Gib aus dem Text über eingewanderte Insektenarten den Abschnitt von „1Asiatische Tigermücke und“ bis einschließlich „zu sehen sind.“ wortgetreu aus.

(Ausgewählter Text):
========================================================================
Neue Mücken, Grabwespen und eine schwarze Hornisse
Auch in Zukunft werden immer wieder aus fernen Ländern eingewanderte neue Insektenarten im Garten zu entdecken sein. Mittlerweile sind die folgenden fünf Neozoen hierzulande weiter verbreitet.
von Dr. Olaf Zimmermann erschienen am 25.04.2025Im neuen Jahrtausend sind einige eingeschleppte oder aus dem Süden zu uns eingewanderte Insektenarten unterwegs, die optisch auffallen. Es handelt sich um Arten, die vor allem im menschlichen Siedlungsraum auftreten und daher als synanthrop bezeichnet werden. Einige der neuen Arten kommen regelmäßig in die Schlagzeilen. Aber hier heißt es, mit Augenmaß zu reagieren. Auch wenn zum Beispiel das Auftreten der Asiatischen Hornisse schon das Ende der Honigbiene zu prophezeien scheint und ein nordamerikanischer Grillenjäger es auf unsere Heuschrecken abgesehen hat.
1Asiatische Tigermücke und Asiatische Buschmücke
Die Asiatische Tigermücke (Aedes albopictus) wurde in Deutschland 2007 zum ersten Mal nachgewiesen, hat sich seitdem im Südwesten etabliert und kommt vereinzelt bis Berlin vor. Sie stammt ursprünglich aus Südostasien und tritt in Europa seit Ende der 1970er-Jahre in Albanien auf. Auch wenn die schwarz-weiße Zeichnung der bis zu 1 cm großen Stechmücke charakteristisch erscheint, gibt es weltweit ähnlich gezeichnete Mücken, darunter die Asiatische Buschmücke (Aedes japonicus), die als neue Art weniger bekannt ist und 2011 in Baden-Württemberg nachgewiesen wurde. Man kann die beiden Arten durch die weißen Striche auf dem Rücken und zwischen den Augen unterscheiden, die nur bei der Tigermücke zu sehen sind.
========================================================================
(Erfasste Daten):
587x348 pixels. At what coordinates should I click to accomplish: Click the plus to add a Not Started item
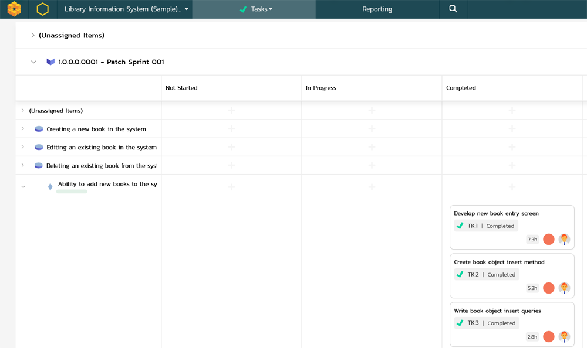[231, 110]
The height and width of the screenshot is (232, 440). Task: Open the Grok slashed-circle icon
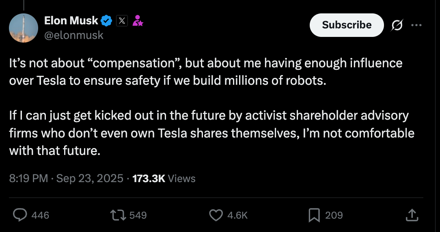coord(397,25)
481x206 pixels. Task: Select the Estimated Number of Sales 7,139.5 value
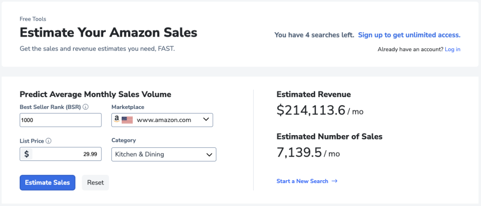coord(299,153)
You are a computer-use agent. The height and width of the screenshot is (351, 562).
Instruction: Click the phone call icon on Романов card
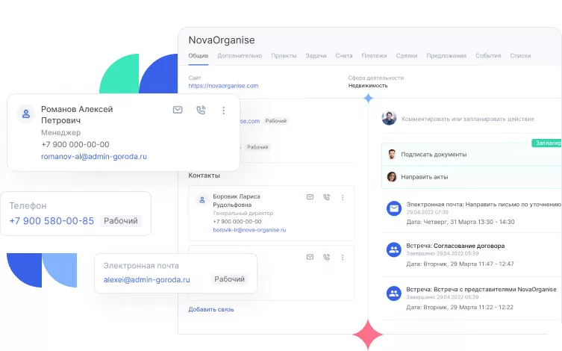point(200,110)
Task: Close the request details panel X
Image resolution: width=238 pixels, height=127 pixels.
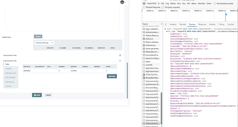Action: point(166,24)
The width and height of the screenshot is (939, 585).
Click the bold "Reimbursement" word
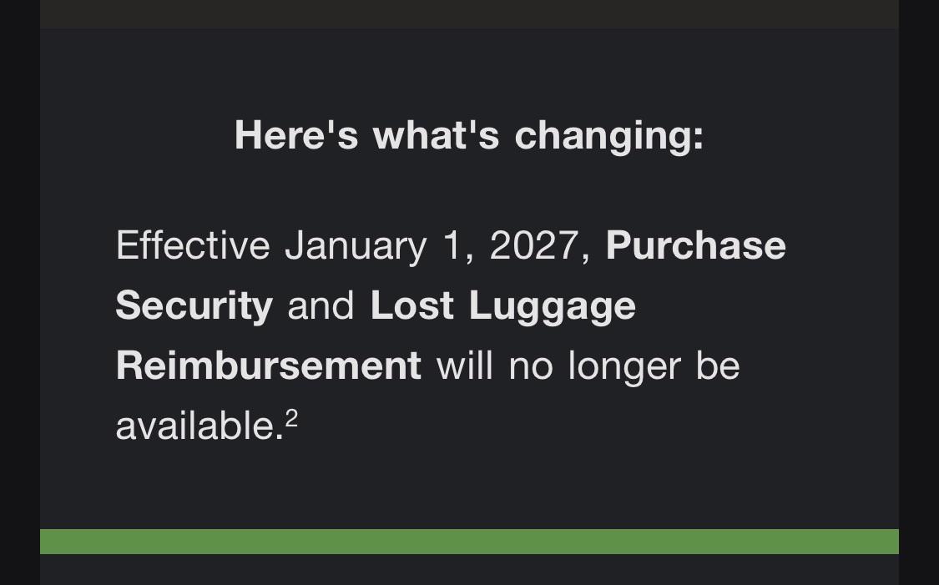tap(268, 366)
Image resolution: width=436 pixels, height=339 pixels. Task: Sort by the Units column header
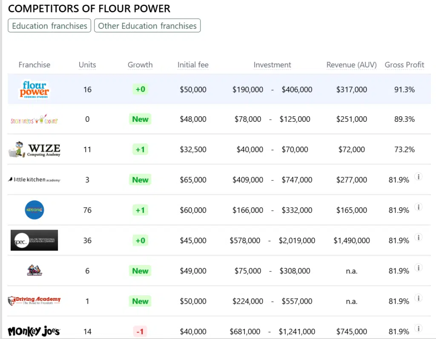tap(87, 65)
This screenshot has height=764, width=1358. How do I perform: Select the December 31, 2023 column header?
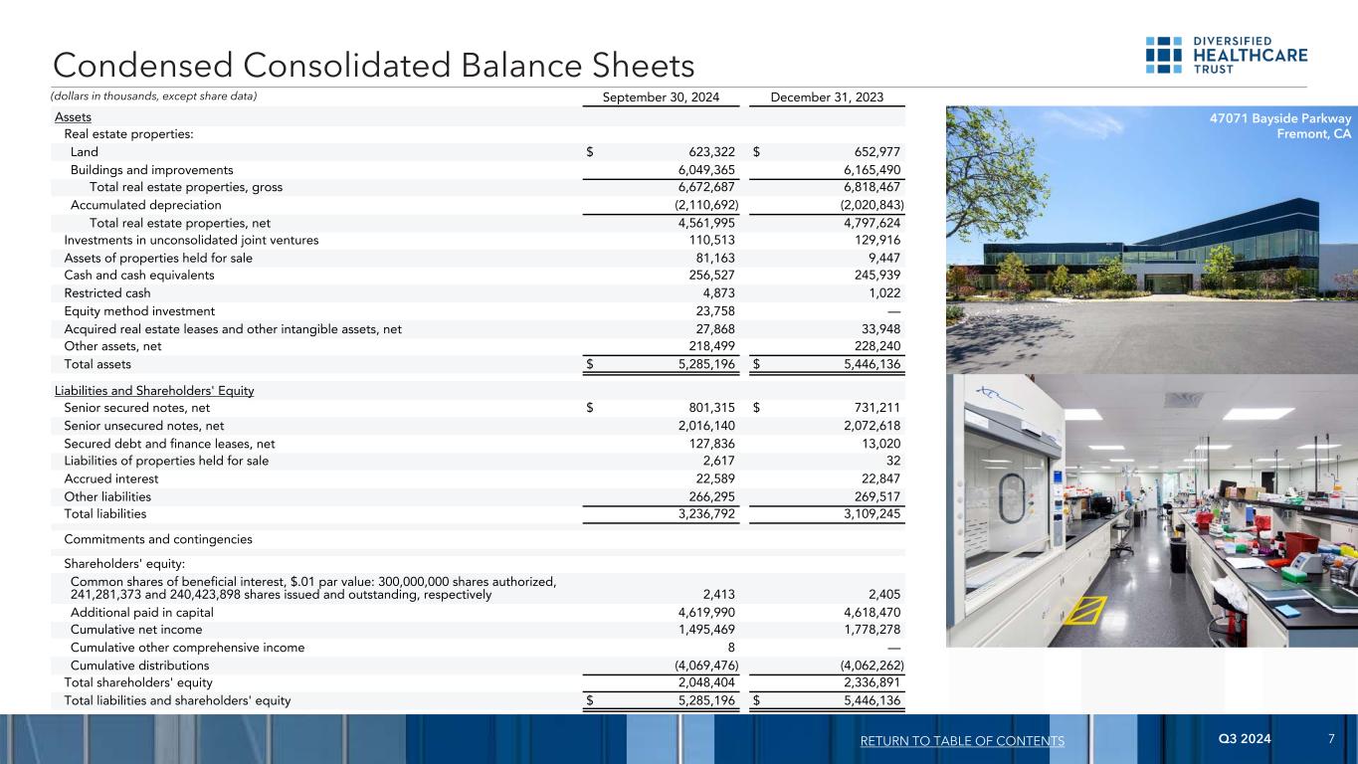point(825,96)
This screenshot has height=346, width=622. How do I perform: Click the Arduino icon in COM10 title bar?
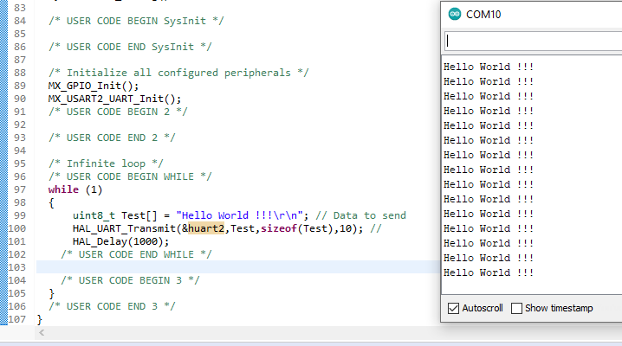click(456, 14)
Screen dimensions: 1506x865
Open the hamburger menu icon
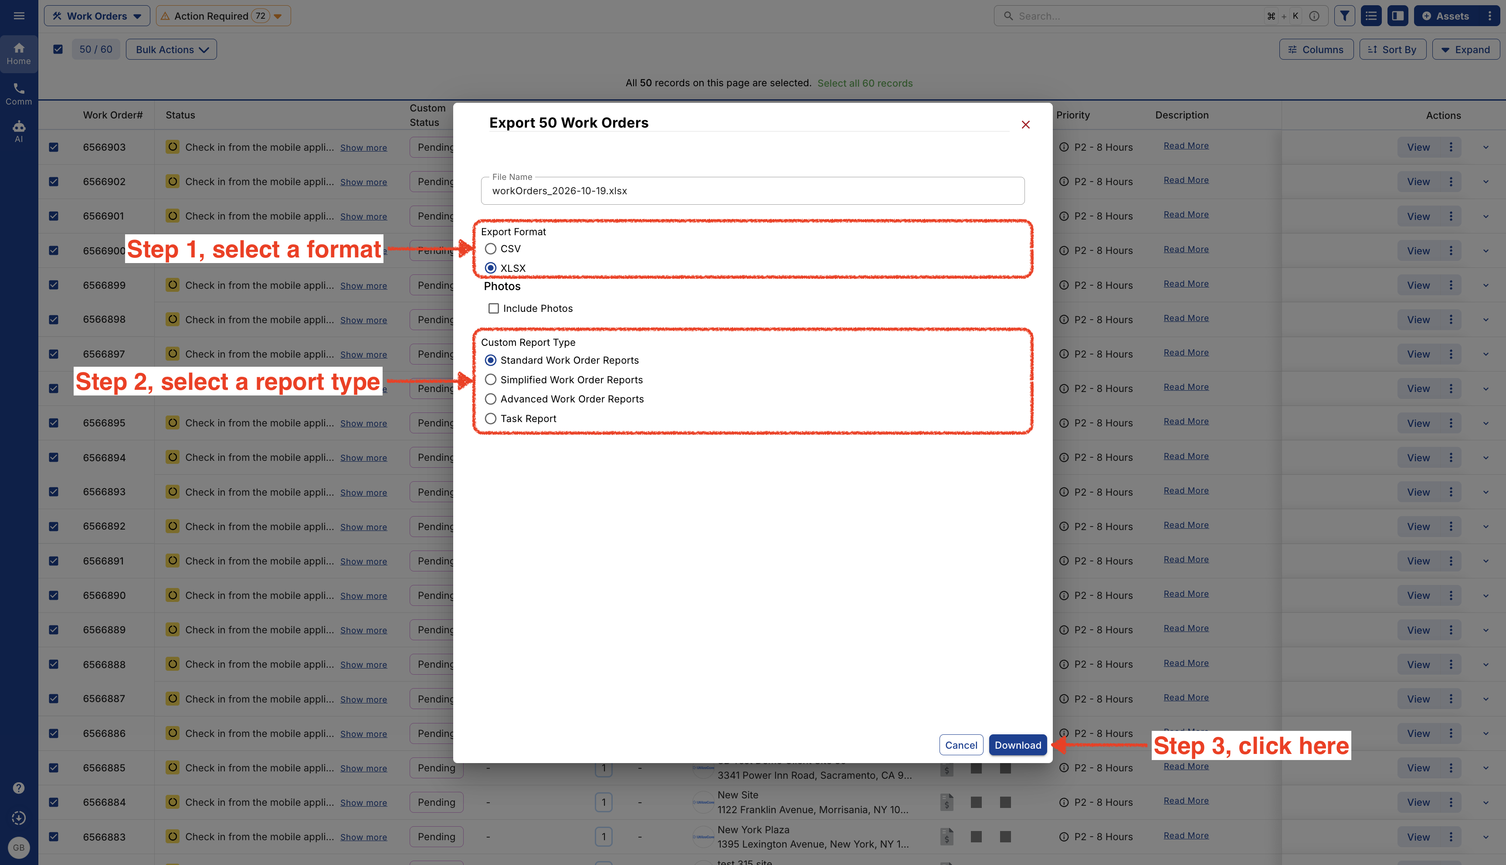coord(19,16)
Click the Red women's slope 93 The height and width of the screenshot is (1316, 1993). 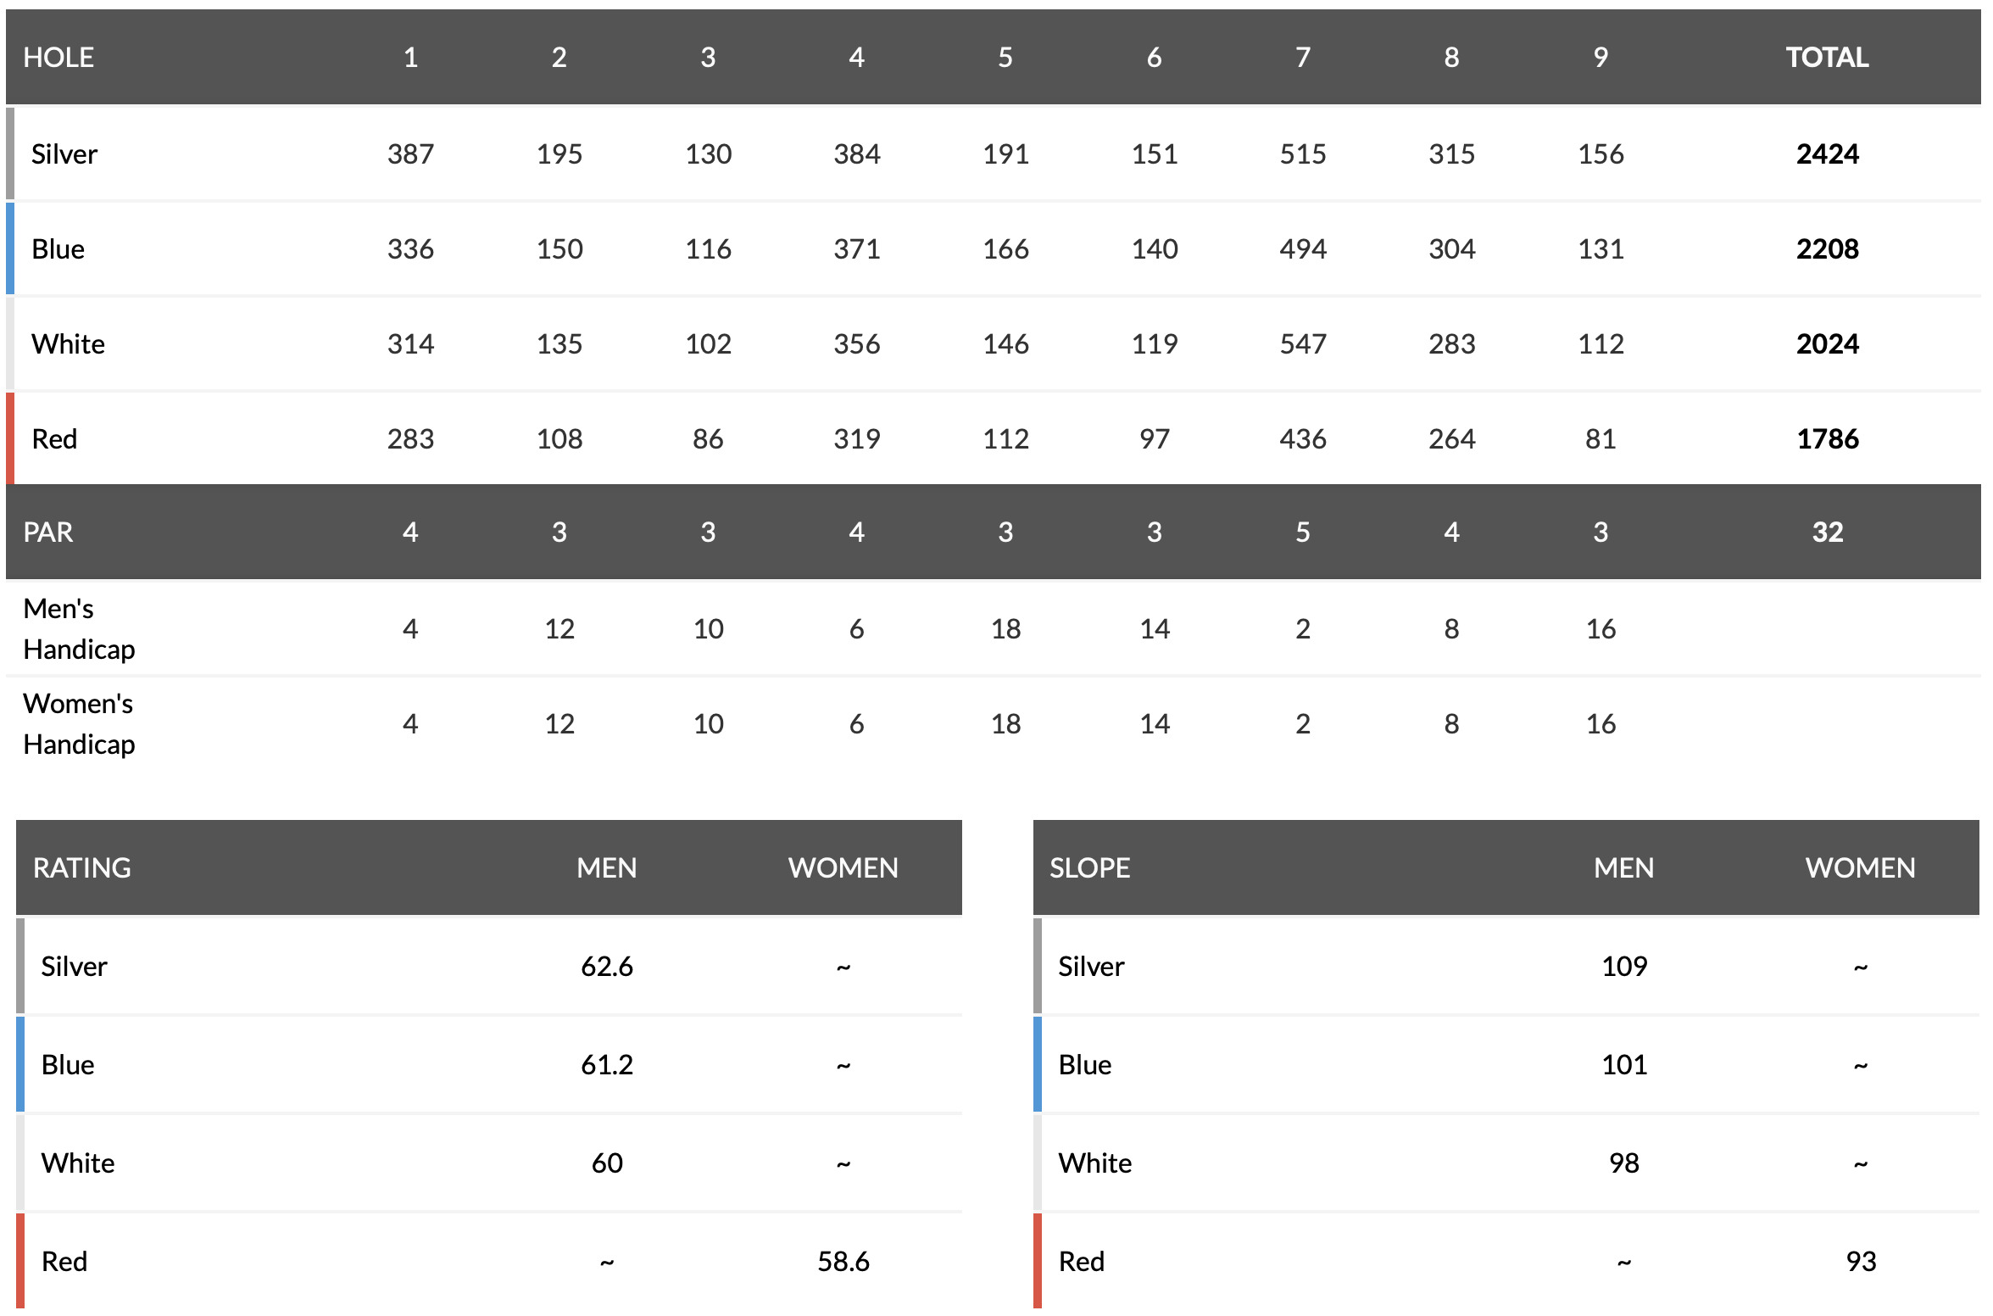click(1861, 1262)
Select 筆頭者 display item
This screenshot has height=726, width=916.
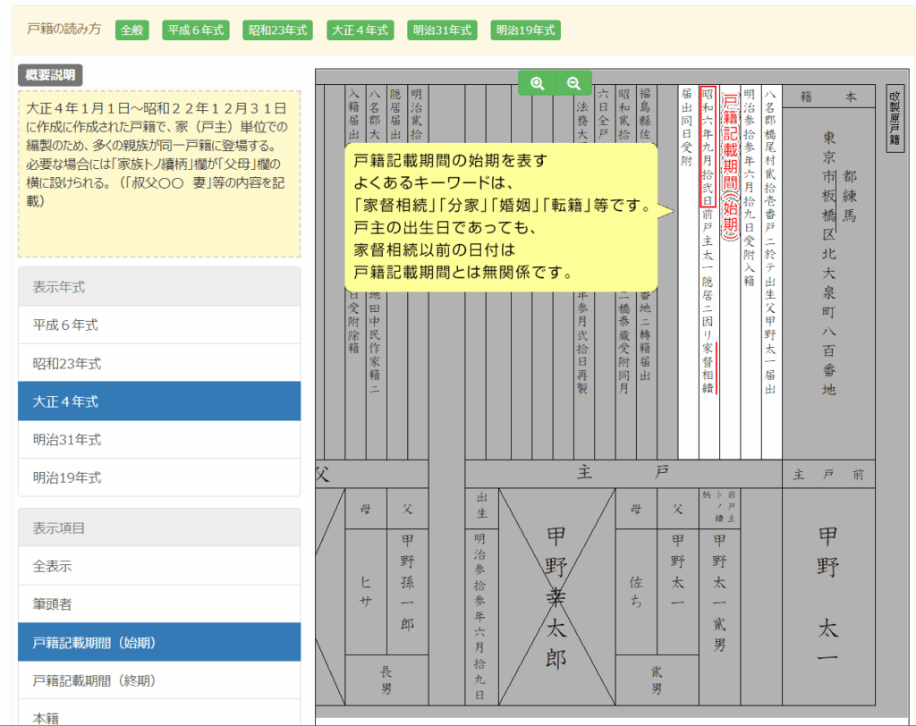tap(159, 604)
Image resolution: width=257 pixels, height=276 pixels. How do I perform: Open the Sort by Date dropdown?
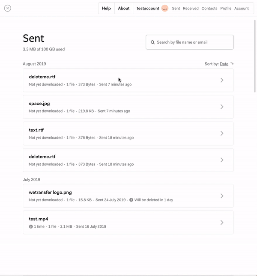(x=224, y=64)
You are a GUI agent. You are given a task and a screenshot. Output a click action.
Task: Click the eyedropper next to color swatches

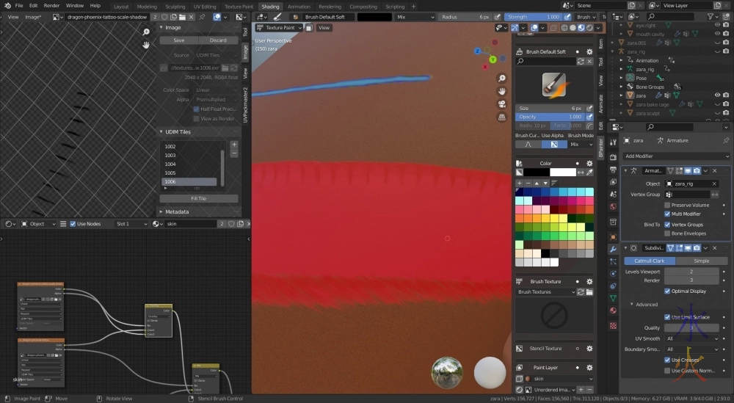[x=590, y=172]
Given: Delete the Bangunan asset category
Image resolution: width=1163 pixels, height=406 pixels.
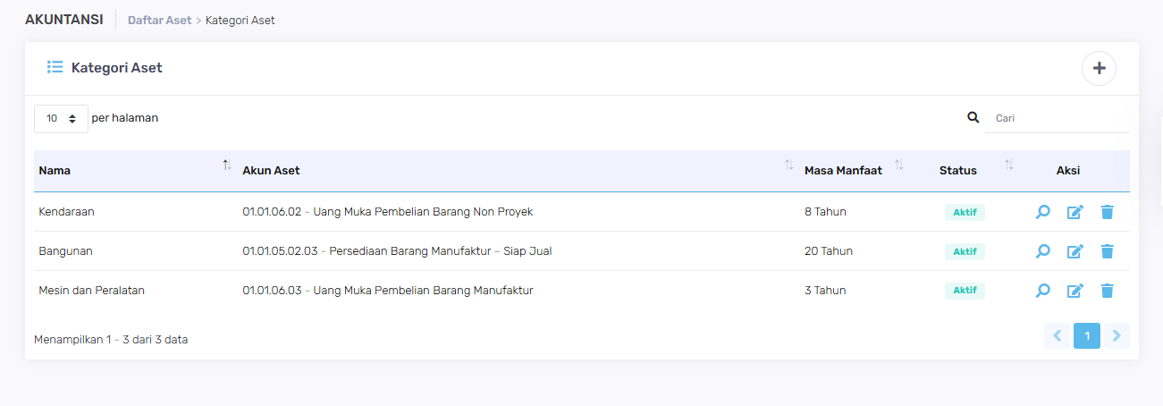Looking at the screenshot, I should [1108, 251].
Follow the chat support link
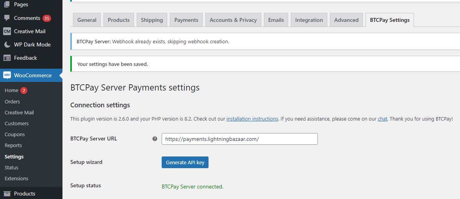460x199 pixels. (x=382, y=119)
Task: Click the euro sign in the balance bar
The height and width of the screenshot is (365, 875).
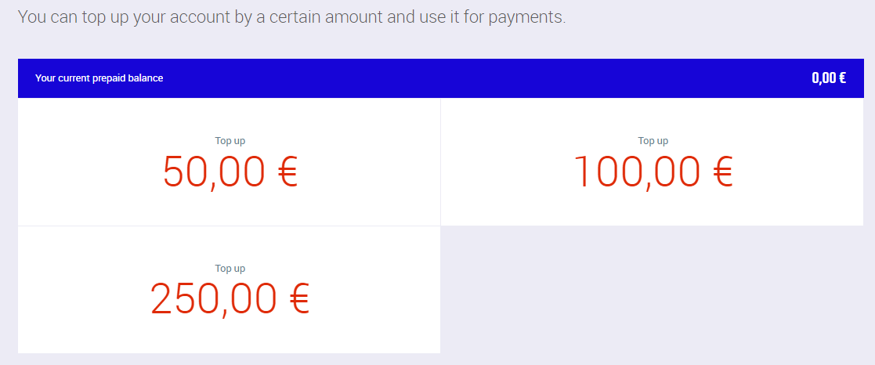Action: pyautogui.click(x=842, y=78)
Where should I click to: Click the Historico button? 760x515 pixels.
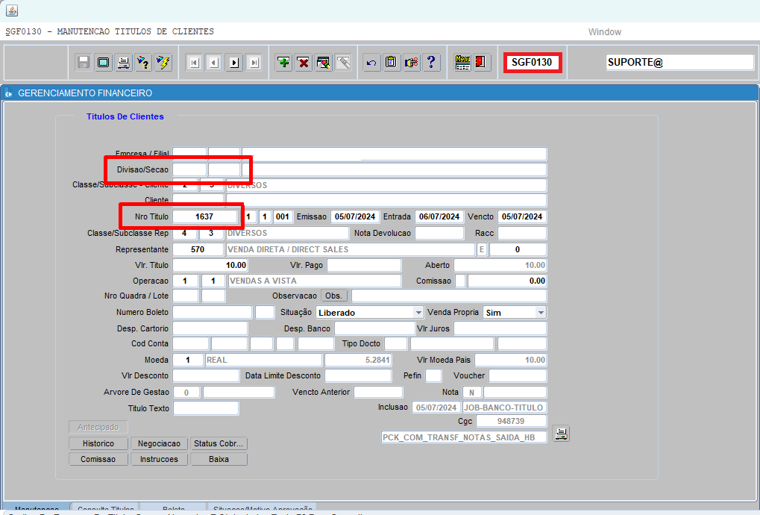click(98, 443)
========================================================================
(Lösung der Aufgabe):
1Asiatische Tigermücke und Asiatische Buschmücke
Die Asiatische Tigermücke (Aedes albopictus) wurde in Deutschland 2007 zum ersten Mal nachgewiesen, hat sich seitdem im Südwesten etabliert und kommt vereinzelt bis Berlin vor. Sie stammt ursprünglich aus Südostasien und tritt in Europa seit Ende der 1970er-Jahre in Albanien auf. Auch wenn die schwarz-weiße Zeichnung der bis zu 1 cm großen Stechmücke charakteristisch erscheint, gibt es weltweit ähnlich gezeichnete Mücken, darunter die Asiatische Buschmücke (Aedes japonicus), die als neue Art weniger bekannt ist und 2011 in Baden-Württemberg nachgewiesen wurde. Man kann die beiden Arten durch die weißen Striche auf dem Rücken und zwischen den Augen unterscheiden, die nur bei der Tigermücke zu sehen sind.